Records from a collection

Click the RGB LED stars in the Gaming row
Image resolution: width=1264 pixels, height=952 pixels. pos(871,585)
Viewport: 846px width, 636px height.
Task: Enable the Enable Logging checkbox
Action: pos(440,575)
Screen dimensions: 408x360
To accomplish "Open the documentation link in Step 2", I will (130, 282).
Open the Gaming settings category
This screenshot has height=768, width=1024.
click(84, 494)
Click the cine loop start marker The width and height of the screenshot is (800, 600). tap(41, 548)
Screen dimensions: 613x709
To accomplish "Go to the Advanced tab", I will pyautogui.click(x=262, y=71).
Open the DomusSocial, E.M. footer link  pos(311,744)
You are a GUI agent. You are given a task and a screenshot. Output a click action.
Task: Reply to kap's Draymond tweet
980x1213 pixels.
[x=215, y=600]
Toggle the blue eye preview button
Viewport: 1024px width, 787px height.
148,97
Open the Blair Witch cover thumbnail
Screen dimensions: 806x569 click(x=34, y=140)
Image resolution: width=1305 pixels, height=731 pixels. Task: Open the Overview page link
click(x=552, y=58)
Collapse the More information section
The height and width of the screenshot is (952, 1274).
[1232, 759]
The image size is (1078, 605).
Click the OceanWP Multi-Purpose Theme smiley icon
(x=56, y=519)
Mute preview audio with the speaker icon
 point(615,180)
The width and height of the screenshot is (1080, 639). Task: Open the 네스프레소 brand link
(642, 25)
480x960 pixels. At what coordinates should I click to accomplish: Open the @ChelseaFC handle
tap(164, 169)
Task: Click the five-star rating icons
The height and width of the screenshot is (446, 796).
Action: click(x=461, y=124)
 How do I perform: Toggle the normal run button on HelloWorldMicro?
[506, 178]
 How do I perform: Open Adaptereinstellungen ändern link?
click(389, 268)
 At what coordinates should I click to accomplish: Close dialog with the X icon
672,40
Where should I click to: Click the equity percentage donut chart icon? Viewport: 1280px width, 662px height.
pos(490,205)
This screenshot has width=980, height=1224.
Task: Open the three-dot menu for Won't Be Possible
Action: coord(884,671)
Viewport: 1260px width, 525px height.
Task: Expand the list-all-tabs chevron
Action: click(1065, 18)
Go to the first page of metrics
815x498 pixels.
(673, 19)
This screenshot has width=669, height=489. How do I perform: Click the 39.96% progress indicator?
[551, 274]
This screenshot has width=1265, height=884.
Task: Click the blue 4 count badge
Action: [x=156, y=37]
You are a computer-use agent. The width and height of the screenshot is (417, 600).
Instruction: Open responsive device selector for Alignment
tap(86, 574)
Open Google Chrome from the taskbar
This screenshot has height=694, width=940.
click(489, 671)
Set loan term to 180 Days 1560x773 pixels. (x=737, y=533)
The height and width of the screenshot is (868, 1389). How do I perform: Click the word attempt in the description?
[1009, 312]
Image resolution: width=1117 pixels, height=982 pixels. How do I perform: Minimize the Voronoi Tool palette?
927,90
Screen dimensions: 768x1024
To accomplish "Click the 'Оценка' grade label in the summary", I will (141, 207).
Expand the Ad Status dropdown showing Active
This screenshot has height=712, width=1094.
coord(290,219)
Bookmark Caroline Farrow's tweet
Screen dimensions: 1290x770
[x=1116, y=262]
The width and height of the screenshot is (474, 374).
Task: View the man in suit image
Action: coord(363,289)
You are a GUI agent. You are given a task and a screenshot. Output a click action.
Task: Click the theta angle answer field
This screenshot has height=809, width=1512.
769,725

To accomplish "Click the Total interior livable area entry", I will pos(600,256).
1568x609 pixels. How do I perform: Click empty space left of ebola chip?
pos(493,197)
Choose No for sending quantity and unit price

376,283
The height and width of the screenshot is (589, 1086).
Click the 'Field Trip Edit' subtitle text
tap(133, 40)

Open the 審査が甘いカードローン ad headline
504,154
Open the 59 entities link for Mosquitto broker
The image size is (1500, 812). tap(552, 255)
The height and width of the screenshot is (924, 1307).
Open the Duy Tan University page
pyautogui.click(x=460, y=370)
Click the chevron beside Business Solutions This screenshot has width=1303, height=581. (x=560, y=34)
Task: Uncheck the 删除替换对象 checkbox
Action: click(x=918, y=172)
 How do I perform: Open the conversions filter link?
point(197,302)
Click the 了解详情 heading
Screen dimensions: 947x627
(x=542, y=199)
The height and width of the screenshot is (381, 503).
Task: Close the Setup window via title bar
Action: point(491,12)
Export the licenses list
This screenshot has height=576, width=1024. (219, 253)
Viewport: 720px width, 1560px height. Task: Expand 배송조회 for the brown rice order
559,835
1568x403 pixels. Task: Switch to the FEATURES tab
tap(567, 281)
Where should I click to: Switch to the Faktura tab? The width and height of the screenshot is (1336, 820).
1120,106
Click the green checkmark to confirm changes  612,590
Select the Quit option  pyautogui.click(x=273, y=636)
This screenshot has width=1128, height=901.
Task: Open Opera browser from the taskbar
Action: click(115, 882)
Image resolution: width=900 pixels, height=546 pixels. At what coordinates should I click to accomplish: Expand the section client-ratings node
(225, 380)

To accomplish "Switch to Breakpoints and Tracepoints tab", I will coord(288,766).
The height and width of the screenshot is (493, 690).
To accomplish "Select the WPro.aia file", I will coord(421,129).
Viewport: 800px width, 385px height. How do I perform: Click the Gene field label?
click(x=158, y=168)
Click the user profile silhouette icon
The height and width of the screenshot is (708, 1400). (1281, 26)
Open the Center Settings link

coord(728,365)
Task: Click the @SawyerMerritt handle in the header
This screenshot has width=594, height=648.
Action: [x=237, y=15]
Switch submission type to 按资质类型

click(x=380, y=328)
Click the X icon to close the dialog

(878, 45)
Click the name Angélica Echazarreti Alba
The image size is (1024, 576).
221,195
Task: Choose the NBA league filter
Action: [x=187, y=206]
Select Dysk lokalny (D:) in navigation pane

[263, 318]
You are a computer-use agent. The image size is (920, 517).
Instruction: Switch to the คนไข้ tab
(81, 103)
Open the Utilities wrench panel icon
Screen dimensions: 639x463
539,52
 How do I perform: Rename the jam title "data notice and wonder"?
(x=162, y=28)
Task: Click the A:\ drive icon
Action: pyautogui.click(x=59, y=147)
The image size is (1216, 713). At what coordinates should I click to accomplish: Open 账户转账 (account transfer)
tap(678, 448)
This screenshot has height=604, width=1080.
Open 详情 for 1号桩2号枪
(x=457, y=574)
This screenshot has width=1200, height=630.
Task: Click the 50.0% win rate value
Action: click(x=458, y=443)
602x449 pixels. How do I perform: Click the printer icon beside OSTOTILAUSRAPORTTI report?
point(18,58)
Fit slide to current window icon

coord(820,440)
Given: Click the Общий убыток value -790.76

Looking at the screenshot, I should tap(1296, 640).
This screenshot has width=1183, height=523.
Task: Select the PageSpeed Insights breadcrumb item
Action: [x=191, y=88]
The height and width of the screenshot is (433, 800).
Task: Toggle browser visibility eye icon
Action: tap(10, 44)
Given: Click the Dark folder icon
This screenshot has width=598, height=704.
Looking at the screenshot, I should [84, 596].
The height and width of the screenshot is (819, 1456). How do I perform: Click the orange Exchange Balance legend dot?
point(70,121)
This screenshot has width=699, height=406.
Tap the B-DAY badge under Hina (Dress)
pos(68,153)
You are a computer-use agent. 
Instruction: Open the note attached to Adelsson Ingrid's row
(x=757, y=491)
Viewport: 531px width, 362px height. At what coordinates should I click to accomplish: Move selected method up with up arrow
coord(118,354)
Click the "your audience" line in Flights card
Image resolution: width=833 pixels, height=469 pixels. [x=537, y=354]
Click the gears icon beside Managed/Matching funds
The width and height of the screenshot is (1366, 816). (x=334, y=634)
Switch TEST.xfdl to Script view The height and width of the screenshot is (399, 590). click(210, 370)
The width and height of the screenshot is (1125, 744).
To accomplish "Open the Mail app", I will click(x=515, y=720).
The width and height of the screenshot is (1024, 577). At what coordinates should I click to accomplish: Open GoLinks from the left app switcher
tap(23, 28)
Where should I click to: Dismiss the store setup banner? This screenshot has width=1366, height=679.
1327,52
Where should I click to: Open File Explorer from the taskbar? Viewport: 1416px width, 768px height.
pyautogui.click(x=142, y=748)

Work task —
The lines from the first of the entries through the line holding "Open the Gaming settings category" are to be restated word for word, and no others.

Written answer —
Click the RGB LED stars in the Gaming row
Image resolution: width=1264 pixels, height=952 pixels. pos(871,585)
Viewport: 846px width, 636px height.
Task: Enable the Enable Logging checkbox
Action: pos(440,575)
Screen dimensions: 408x360
To accomplish "Open the documentation link in Step 2", I will (130, 282).
Open the Gaming settings category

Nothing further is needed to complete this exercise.